Okay, maybe not quite; it was too damn hot at The Great Hall last night for that. But when the band began playing "Blank Maps," from their Polaris Prize-nominated debut I Predict A Graceful Expulsion, I could feel the hair rising on my arms and many others in the audience lean forward, unconsciously going to the edges of their seats.
Beginning with a deceptively simple melody and a fingerpicked guitar, the song quickly gathered momentum as other instruments came in piecemeal, driving it forward. In a long black dress at center stage, lead singer Al Spx led her band through a too-short set of self-described 'doom-soul' for a sold-out crowd of eager fans.
Cold Specks ran through I Predict A Graceful Expulsion in its entirety as well as an a capella version of that modern classic, the Fresh Prince of Bel-Air theme song. The band stepped away for Spx's rousing traditional closer "Stepstones" and the band used the encore to showcase a new song. "All Flesh Is Grass," as played last night, features heavier, more prominent drums than I'm used to from the group, but its haunting chorus and compelling lyrics make me anxious to hear it again — as well as any more unreleased material they may have.
Last time I saw Cold Specks, it was just lead singer Spx playing solo; having the other members of her group on stage last night completely changed the tenor of the show. The music was tense, beautiful and restless all at once. Parts like the cello limping through the chorus of "Heavy Hands," or the subtle percussion pushing "Hector" forward, kept the set engaging and it seemed almost surprising when the band left the stage a little more than an hour after they'd first stepped up to it.

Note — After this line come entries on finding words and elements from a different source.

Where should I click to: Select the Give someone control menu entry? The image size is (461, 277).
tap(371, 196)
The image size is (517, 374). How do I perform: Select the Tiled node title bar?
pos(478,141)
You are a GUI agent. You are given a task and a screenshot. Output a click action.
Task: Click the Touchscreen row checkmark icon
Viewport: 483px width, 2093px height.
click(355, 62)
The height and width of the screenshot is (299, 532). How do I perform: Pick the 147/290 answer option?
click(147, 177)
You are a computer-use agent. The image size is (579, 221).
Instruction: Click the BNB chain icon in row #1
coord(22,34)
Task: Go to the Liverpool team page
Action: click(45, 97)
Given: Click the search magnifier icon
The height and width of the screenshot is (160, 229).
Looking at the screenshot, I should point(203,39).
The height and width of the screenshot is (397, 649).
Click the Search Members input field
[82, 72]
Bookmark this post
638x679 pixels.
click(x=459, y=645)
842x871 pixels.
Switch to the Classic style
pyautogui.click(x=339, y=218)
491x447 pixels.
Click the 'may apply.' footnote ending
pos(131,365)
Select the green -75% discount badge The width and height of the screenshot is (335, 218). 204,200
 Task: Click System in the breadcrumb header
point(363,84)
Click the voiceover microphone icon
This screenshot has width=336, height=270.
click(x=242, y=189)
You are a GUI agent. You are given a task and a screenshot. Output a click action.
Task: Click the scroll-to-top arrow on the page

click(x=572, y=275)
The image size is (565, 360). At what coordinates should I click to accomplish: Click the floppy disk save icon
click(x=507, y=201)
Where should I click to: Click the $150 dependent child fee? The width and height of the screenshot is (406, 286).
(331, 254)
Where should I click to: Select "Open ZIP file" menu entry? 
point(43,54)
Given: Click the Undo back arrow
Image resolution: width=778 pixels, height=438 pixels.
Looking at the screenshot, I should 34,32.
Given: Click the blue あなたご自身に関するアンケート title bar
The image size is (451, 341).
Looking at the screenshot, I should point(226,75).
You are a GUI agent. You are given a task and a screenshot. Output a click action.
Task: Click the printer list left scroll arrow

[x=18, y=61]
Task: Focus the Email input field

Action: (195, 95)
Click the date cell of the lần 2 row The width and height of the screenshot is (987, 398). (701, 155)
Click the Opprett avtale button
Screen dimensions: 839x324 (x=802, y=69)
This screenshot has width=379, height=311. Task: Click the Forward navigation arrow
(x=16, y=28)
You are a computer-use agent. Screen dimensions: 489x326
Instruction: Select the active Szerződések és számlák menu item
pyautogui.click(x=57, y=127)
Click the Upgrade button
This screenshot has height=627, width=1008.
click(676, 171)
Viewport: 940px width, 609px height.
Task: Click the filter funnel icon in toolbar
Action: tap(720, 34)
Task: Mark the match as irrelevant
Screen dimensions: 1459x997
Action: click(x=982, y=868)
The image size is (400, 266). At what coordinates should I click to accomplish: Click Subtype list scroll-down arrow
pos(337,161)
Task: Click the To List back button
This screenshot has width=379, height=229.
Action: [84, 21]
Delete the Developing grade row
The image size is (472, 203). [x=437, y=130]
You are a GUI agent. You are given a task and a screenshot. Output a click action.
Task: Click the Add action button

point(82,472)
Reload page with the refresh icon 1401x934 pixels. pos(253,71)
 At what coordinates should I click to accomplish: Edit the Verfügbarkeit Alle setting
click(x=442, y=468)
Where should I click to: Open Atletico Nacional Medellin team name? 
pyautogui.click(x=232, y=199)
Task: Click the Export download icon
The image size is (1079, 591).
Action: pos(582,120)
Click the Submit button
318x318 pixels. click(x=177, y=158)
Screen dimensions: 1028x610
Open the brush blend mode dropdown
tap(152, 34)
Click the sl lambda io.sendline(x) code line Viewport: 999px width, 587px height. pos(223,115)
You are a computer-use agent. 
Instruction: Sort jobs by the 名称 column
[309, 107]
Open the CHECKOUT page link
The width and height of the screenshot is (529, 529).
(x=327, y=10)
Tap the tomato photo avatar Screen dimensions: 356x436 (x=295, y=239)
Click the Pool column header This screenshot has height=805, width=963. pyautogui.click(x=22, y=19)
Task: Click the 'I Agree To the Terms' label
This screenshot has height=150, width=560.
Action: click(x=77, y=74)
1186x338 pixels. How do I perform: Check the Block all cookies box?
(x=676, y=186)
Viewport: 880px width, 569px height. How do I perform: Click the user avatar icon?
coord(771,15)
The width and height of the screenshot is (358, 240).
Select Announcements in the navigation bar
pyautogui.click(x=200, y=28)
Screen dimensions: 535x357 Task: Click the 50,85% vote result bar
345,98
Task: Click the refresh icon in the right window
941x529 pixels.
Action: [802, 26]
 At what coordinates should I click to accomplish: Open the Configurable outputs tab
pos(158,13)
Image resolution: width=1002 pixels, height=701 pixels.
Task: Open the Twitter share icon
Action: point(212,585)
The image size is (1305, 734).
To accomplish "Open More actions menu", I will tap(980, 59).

Self-described "Toronto-by-choice" ghostly folk duo Snowblink opened up with "Green To Gone," from their 2011 debut album Long Live. Lead singer Daniela Gesundheit has a very unique, lyrical and expressive voice, and the band made great use of loopers, delays and reverb to fill out their songs. Their two-part vocals — harmony or counterpoint often sung by guitarist Dan Goldman — were used to add some very dramatic dynamic shifts to their set. The climax of their set was a new song, "Inner Mini Mississippi," from their upcoming record, Inner Classics, but the audience also responded strongly to a cover of "State Trooper" by Bruce Springsteen.
Snowblink will be playing a special two-show album release at The Music Gallery on September 22nd, but their new album will be available as of the 11th.
I Predict A Graceful Expulsion is considered by many to be an underdog in the Polaris Prize competition. Though it is nominated alongside such Canadian cultural and commercial darlings as Feist and Drake, Cold Specks' debut is arresting and forceful, demanding and rewarding in the same fashion as Al Spx and company were at The Great Hall last night.
"I want it to roar," said Spx, right before the band left the stage for the first time. The standing ovation the crowd answered her with should be proof enough that Cold Specks have people's attention.